The U.S. is the primary export market of many Central American and Caribbean Basin countries, which generate half or more of their exports in apparel.
U.S. apparel executives said they’ve invested a lot of time in developing a manufacturing industry in the Caribbean region and said they won’t be pulling out of there in 2005. The proposed Central America Free Trade Area, which would extend NAFTA-like benefits, would also boost the region.
“We really feel we spent a long, hard time in cultivating our vendor bases,” said Marino of Sears. “They have really changed, to be competitive from a world scale as well.”
Still, she said areas that are now developing apparel industries will have a hard time ramping up to be competitive in time for the end of quotas. Marino pointed out that sourcing decisions are typically made six months to a year in advance, which means that beginning with next year’s orders, it will start to be clear which countries are going to win and lose in 2005.Penney’s McGrath said the main strategy that developing nations will have available to them post-2005 in preserving their apparel industries will be working out free-trade deals that give them advantages over China and other WTO countries.

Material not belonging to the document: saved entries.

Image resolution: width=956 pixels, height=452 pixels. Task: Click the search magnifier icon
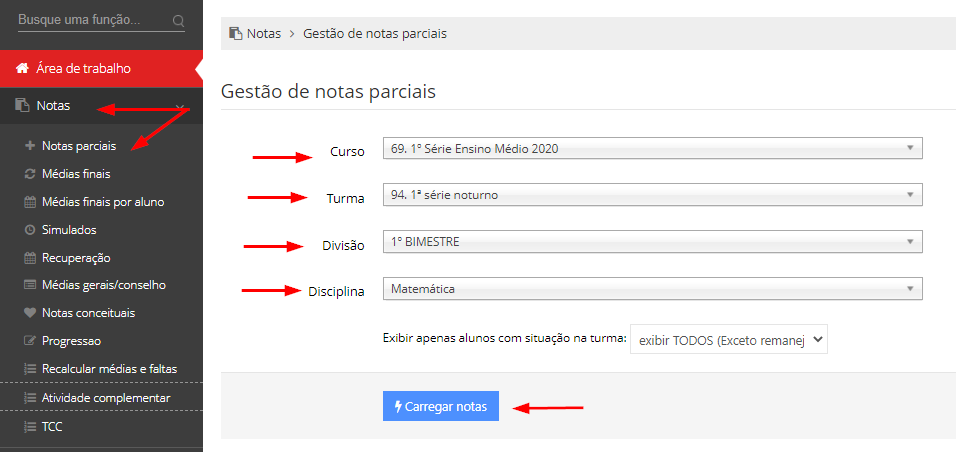(178, 21)
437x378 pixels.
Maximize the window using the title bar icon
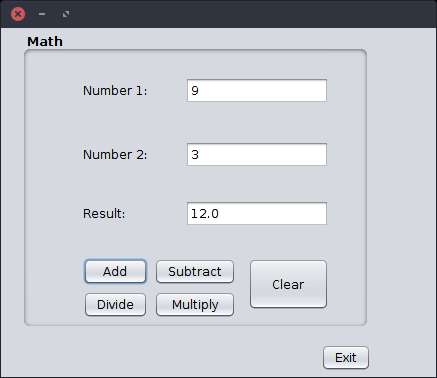point(66,14)
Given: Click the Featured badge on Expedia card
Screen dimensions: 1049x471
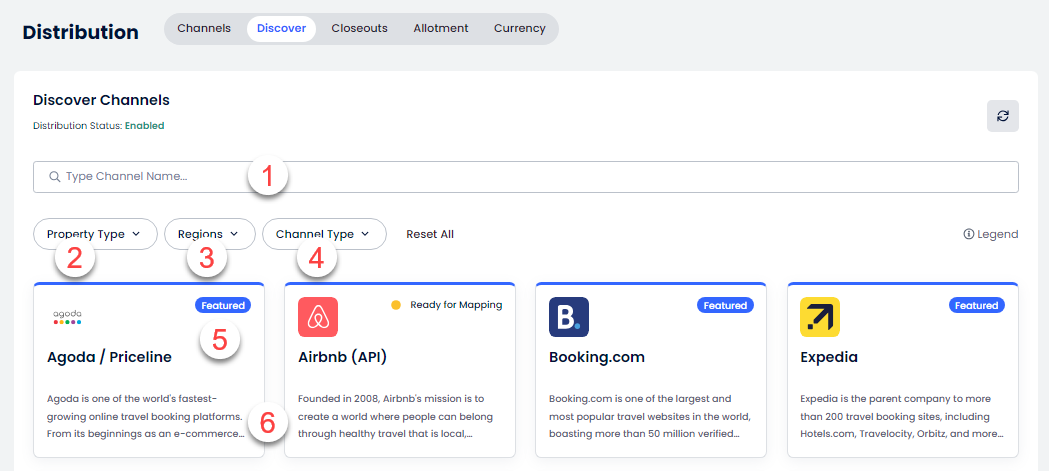Looking at the screenshot, I should 976,305.
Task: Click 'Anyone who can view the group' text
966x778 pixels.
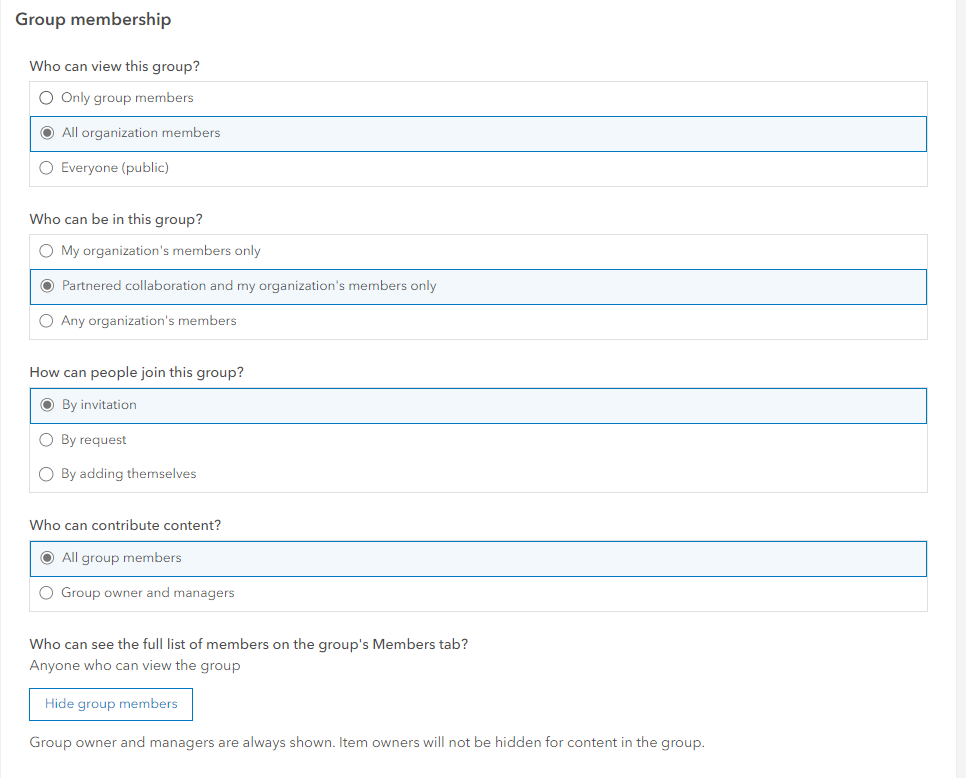Action: click(x=135, y=665)
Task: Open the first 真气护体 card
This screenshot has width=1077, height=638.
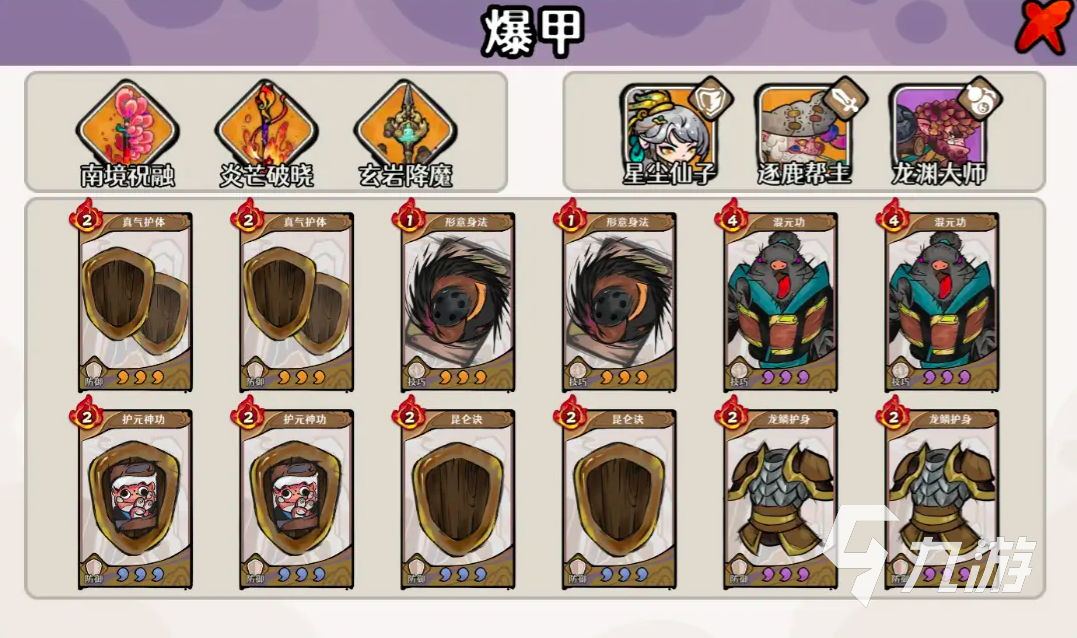Action: tap(134, 301)
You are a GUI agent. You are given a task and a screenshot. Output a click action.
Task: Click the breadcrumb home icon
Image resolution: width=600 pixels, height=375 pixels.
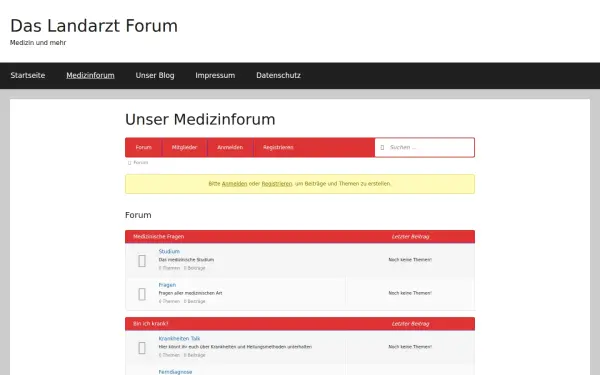[129, 163]
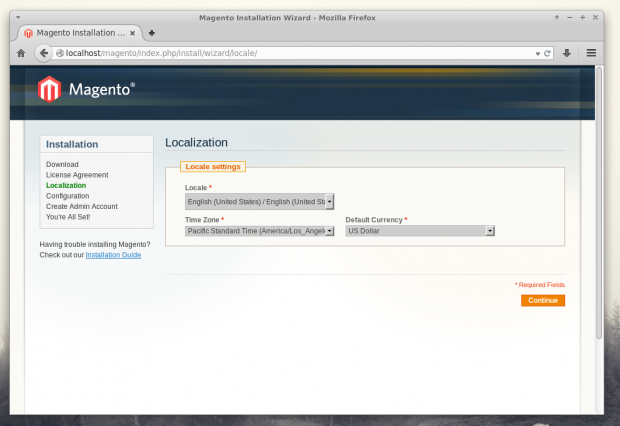Click the vertical page scrollbar

[x=599, y=203]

“If you can craft out an agreement…that would made a country more attractive,” he said.
The Bush administration currently has an ambitious agenda of free-trade agreements, with more than 10 bilateral and multilateral deals in the works. But Atkinson said many governments aren’t being aggressive enough in preparing their industries to compete post-2005 because they don’t understand the scope of the problem they’re facing.

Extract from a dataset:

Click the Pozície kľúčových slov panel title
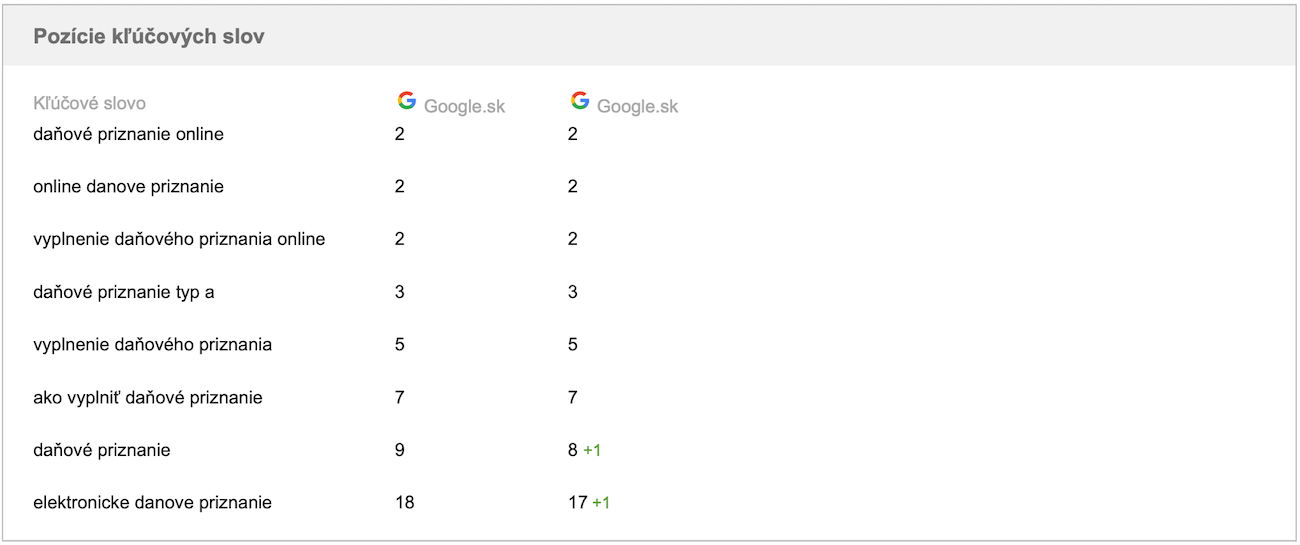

“There is not an acknowledgement by these governments of the importance of this,” she said.
Sources said investing money in helping companies to modernize and market themselves internationally is as important, if not more so, than pursuing trade deals.
Marino said: “What I find ironic is I don’t see the bar being raised, even by some of these small countries. You’d think those were the guys that would be saying, ‘What am I going to do?’ But it’s been very quiet.”
Some fear that if 2005 brings a sharp drop in apparel business in developing countries, it could lead to widespread social instability. That concern has attracted the attention of the State Department, which since the fall has been working on a study of what the economic fallout of 2005 might be in the developing world. A State Department source said the study is not ready to be released to the public.
“If 2005 is permitted to happen, it will hurt the developing world and us,” said UNITE’s Raynor. “It means political instability in Central America, Latin America and Africa. The trend in Latin America now is left-wing governments and that’s what you’ll see, people turning to someone to change things. And they’ll see the U.S. as the enemy because we’ve allowed this to happen.”